Sorare, an Ethereum-based fantasy soccer game based around NFT trading cards, has grown significantly in 2021 with a rising player base and sizable trading volume, not to mention dozens of new licensed teams in the mix. Today, the French startup put an exclamation mark on that upward momentum with the announcement of a $680 million funding round.

The $680 million Series B round values the company at $4.3 billion and follows a $50 million Series A round that was announced back in February. This new Series B round was led by Japanese tech and investment conglomerate SoftBank, which has a number of existing crypto industry dealings, particularly through its SBI Holdings financial services division.

Sorare is currently focused specifically on soccer, with players from more than 175 licensed clubs available in the game. Popular clubs like FC Barcelona, Juventus FC, and Paris Saint-Germain FC are part of Sorare, as is the United States’ Major League Soccer Players Association—just the players, not the clubs themselves.

Nicolas Julia, co-founder and CEO of Sorare, told Decrypt this week that the company plans to expand into other sports, as well. It will also open a United States-based office in the coming months to “help us continue to grow with fans and sports leagues” in the country, he said.


“We have ambitious plans to keep growing Sorare into a sports entertainment giant,” Julia said. “The new funding will be used to help us continue to grow a world-class team, expand to new leagues and new sports, and keep improving our experience for users, including shipping a mobile app."

Like Dapper Labs’ NBA Top Shot, Sorare is built around NFTs based on professional athletes. An NFT acts like a deed of ownership to a provably scarce digital item. In the case of Sorare, it’s a digital trading card that can be bought and resold, with each available in limited quantities. One such NFT card sold for nearly $290,000 worth of ETH in March, for example.

Unlike Top Shot, however, Sorare has an ongoing game component.

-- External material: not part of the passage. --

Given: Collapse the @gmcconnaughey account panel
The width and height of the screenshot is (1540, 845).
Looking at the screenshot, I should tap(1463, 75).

It’s similar to other fantasy sports in that you can choose a lineup of pro players each week and enter leagues with other users, earning points based on your players’ respective real-world performances. With Sorare, you can only build your team with the player cards you own, but there are rewards in the form of rare cards and ETH.

According to the company, Sorare has seen more than $150 million worth of trading volume since the start of 2021, and has more than 600,000 registered users on the platform. Sorare aims to onboard the top 20 soccer leagues and top 50 soccer associations around the world, as well as bring in women’s soccer clubs to join the current selection of men’s teams.

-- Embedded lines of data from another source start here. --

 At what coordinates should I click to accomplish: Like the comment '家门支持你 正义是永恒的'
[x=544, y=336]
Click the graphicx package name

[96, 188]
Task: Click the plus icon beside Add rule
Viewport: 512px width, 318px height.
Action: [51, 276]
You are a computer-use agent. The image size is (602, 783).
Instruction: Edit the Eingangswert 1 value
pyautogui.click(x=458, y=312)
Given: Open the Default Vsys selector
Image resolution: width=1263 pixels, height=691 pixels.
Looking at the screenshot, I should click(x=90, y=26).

The $680 million Series B round—which Sorare dubbed Europe’s largest to date—also includes participation from new investors Atomico, D1 Capital, Bessemer Ventures, Eurazeo, IVP, and Liontree, as well as existing Sorare investors Accel, Benchmark, and Headline.

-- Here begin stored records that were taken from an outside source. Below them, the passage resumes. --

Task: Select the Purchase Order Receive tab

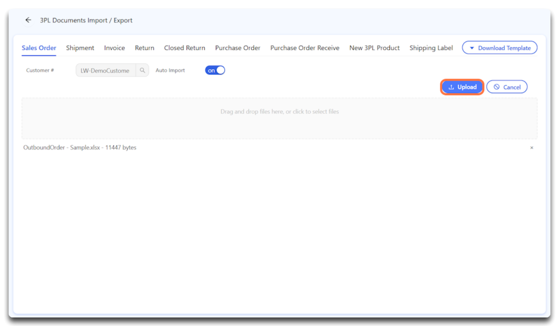Action: (304, 48)
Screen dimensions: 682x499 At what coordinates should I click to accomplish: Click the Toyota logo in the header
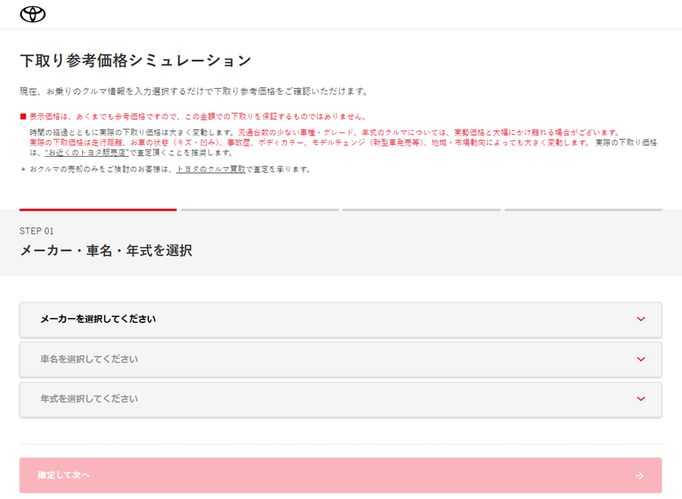(33, 14)
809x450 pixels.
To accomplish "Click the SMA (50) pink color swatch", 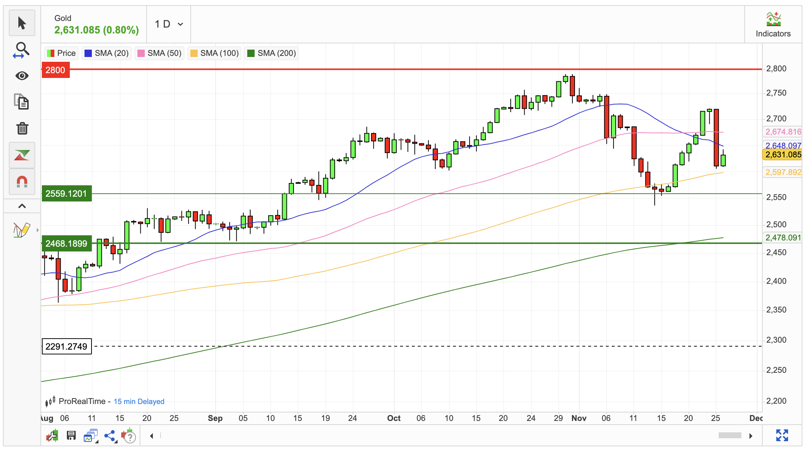I will point(141,53).
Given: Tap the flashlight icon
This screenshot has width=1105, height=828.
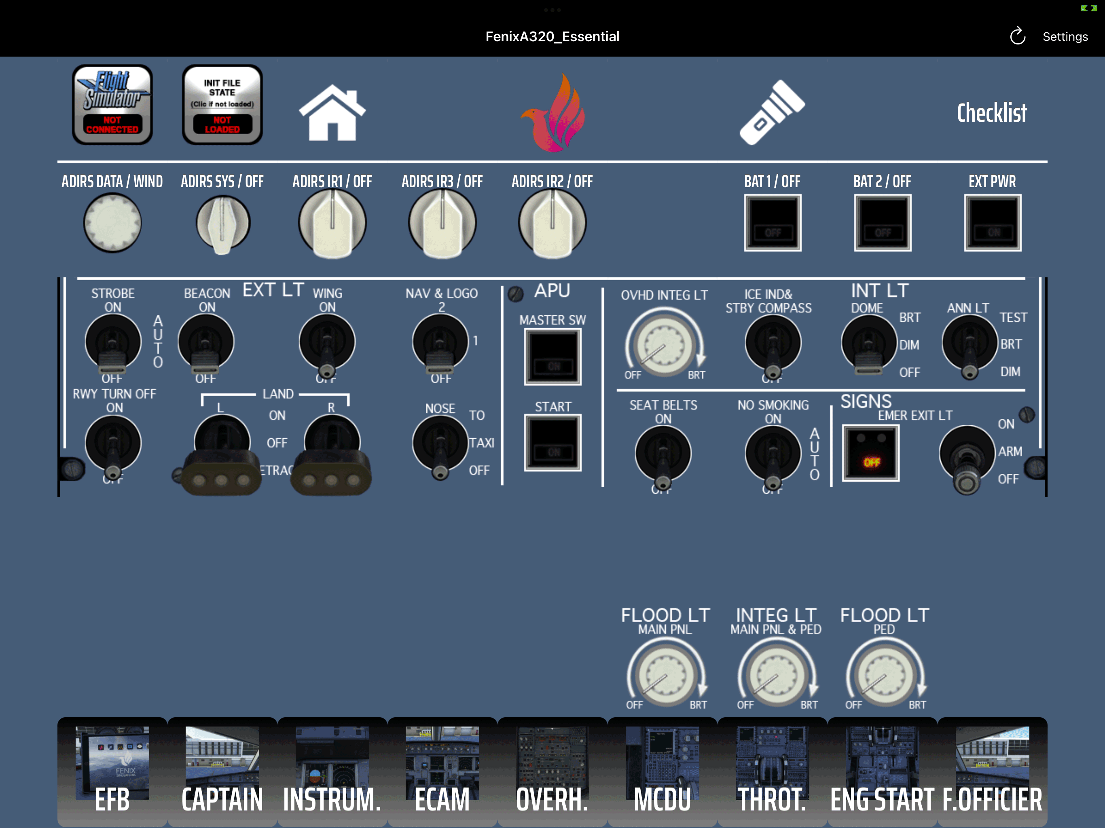Looking at the screenshot, I should (x=772, y=113).

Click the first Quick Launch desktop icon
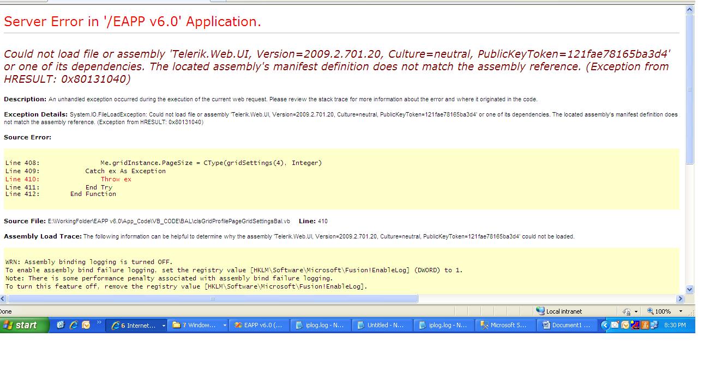tap(60, 325)
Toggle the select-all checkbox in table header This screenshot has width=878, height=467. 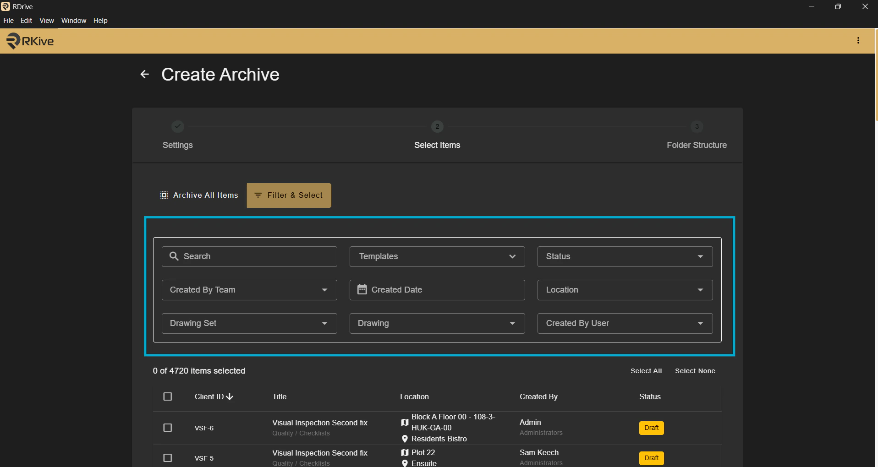pyautogui.click(x=168, y=396)
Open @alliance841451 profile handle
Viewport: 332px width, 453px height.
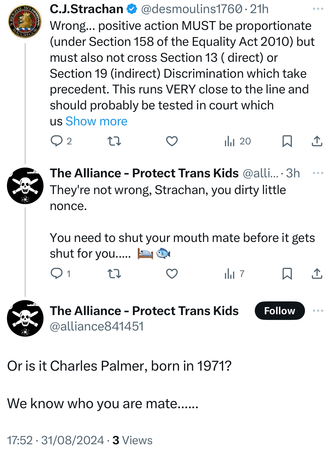click(97, 326)
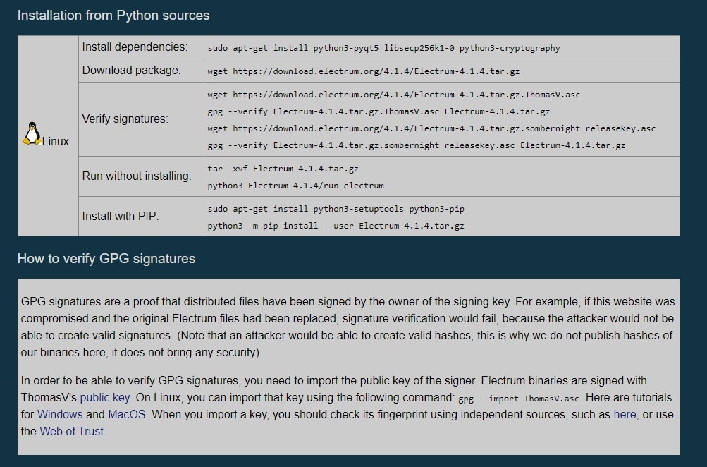The height and width of the screenshot is (467, 707).
Task: Click the tar -xvf Electrum command
Action: tap(283, 169)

Professional soccer players Gerard Piqué, Antoine Griezmann, Rio Ferdinand, and César Azpilicueta also invested in this round. February’s Series A round, meanwhile, included notable investors such as entrepreneur and NFT enthusiast Gary Vaynerchuk, as well as Seven Seven Six founder and Reddit co-founder Alexis Ohanian.

Sorare also has close ties to leading game publisher Ubisoft. The startup took part in Ubisoft’s Entrepreneurs Lab accelerator program, plus the companies collaborated this spring on One Shot League, a Sorare spinoff game focused on Belgium’s Jupiler Pro League.

Editor's note: This story was updated after publication to remove mention of Hillhouse as it did not participate in the Series B raise despite initially being listed by Sorare as an investor in this round.